* [Extract to read]

________________

D42.1 Electrolysis

Jia Zhou; John Moore; Etienne Garand

D42.1 Electrolysis

In an electrolytic cell, supplied electrical energy causes a nonspontaneous redox reaction to occur in a process known as electrolysis. An electrolytic cell is the opposite of a voltaic cell, where a spontaneous redox reaction produces electrical energy.

For example, consider electrolysis of molten sodium chloride. A simplified diagram of the electrolytic cell used for commercial manufacture of sodium metal and chlorine gas is shown below. In the molten salt, Na⁺ ions move toward the cathode and Cl^– ions move toward the anode (note that negative ions move through the circuit in the same overall clockwise direction as electrons). A porous screen allows movement of ions but prevents mixing of the products (Na(s) and Cl₂(g)), which would react spontaneously upon contact.

This diagram shows a tank containing a light blue liquid, labeled “Molten N a C l.” A vertical dark grey divider with small, evenly distributed dark dots, labeled “Porous screen” is located at the center of the tank dividing it into two halves. Dark grey bars are positioned at the center of each of the halves of the tank. The bar on the left, which is labeled “Anode” has green bubbles originating from it. The bar on the right which is labeled “Cathode” has no bubbles originating from it. An arrow points left from the center of the tank toward the anode, which is labeled “C l superscript negative.” An arrow points right from the center of the tank toward the cathode, which is labeled “N a superscript plus.” A line extends from the tops of the anode and cathode to a rectangle centrally placed above the tank which is labeled “Current source.” An arrow extends upward above the anode to the left of the line which is labeled “e superscript negative.” A plus symbol is located to the left of the current source and a negative sign is located to its right. An arrow points downward along the line segment leading to the cathode. This arrow is labeled “e superscript negative.” Below the left side of the diagram is the label “2 C l superscript negative ( a q ) right pointing arrow C l subscript 2 ( g ) plus 2 e superscript negative.” At the right, below the diagram is the label “2 N a superscript positive ( a q ) plus 2 e superscript negative right pointing arrow 2 N a ( l ).” — **Figure: NaCl electrolytic cell.** Passing an electric current through NaCl(ℓ) decomposes the molten salt into sodium metal and chlorine gas. Care must be taken to keep the products separated to prevent the spontaneous re-formation of sodium chloride.

________________

Stored items:
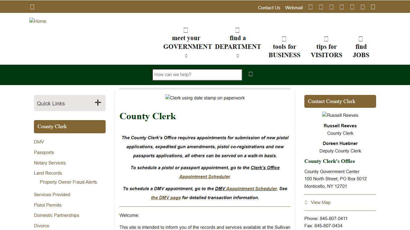410x230 pixels.
Task: Expand the Quick Links panel with plus sign
Action: click(x=98, y=103)
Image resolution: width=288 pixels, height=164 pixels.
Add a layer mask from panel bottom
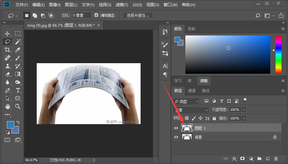[242, 159]
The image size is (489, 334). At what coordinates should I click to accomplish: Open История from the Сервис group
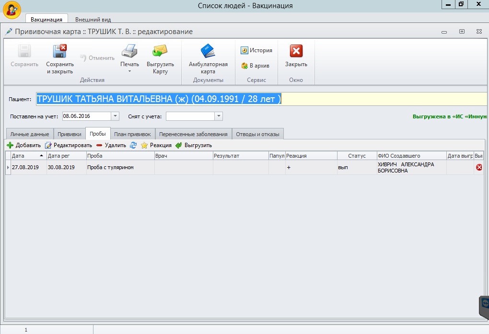click(256, 50)
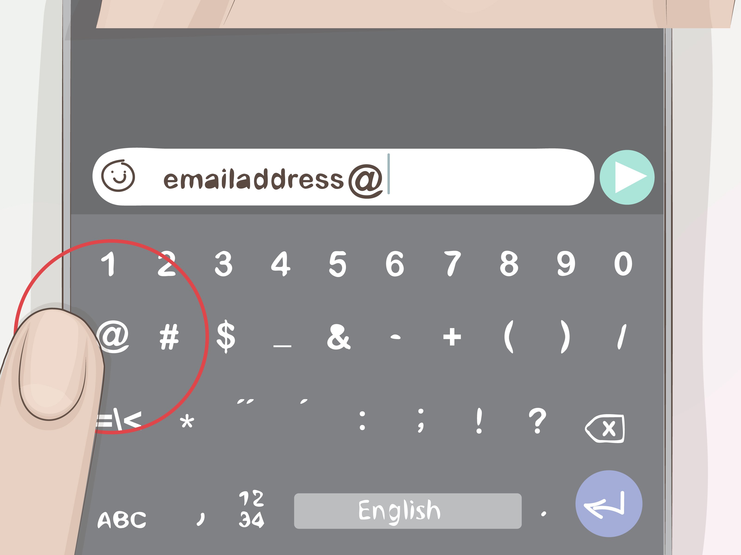Tap the green send arrow button
The image size is (741, 555).
click(x=627, y=177)
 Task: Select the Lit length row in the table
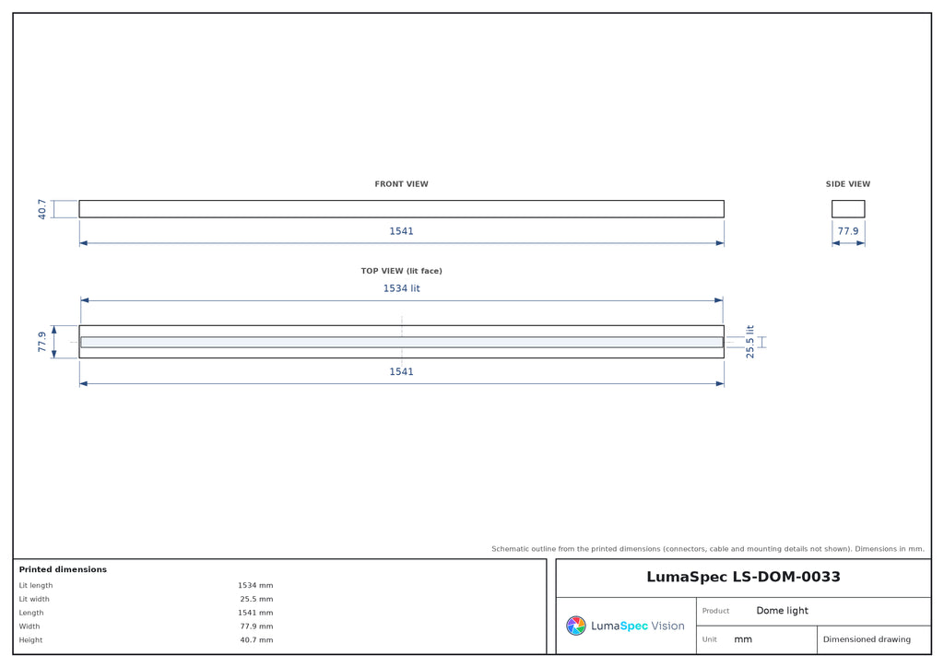[146, 585]
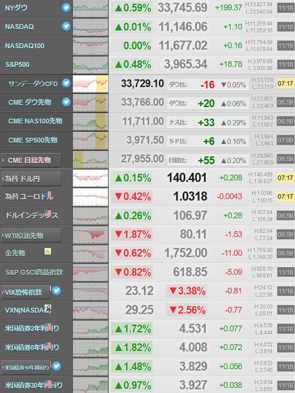Viewport: 295px width, 393px height.
Task: Open the NASDAQ100 index link
Action: (x=25, y=46)
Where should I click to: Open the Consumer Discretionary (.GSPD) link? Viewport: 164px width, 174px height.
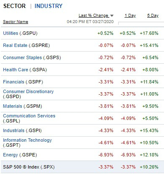(x=28, y=94)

________________

* [Prompt A] From the electrolysis passage, return the part that opens with the words containing "In an electrolytic" and closes with "produces electrical energy.".
* [Prompt B]
Answer these questions using the electrolysis passage:
(i) In the molten salt, which ions move toward the cathode?
(ii) What does the porous screen allow, and what does it prevent?
(iii) In the figure, which labeled bar has green bubbles originating from it?
The records are material separate from the electrolysis passage.

* [Answer box A]
In an electrolytic cell, supplied electrical energy causes a nonspontaneous redox reaction to occur in a process known as electrolysis. An electrolytic cell is the opposite of a voltaic cell, where a spontaneous redox reaction produces electrical energy.

* [Answer box B]
(i) Na⁺ ions
(ii) It allows movement of ions and prevents mixing of the products (Na(s) and Cl₂(g)).
(iii) The anode